[Items from a dataset]
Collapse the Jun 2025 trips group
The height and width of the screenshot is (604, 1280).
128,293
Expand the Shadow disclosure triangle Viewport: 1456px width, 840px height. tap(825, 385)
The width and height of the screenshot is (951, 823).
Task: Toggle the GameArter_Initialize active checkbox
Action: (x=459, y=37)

# Directions for this task
Each record above is to be printed again exactly as written.

# Output for this exercise
Collapse the Jun 2025 trips group
The height and width of the screenshot is (604, 1280).
128,293
Expand the Shadow disclosure triangle Viewport: 1456px width, 840px height. tap(825, 385)
The width and height of the screenshot is (951, 823).
Task: Toggle the GameArter_Initialize active checkbox
Action: (x=459, y=37)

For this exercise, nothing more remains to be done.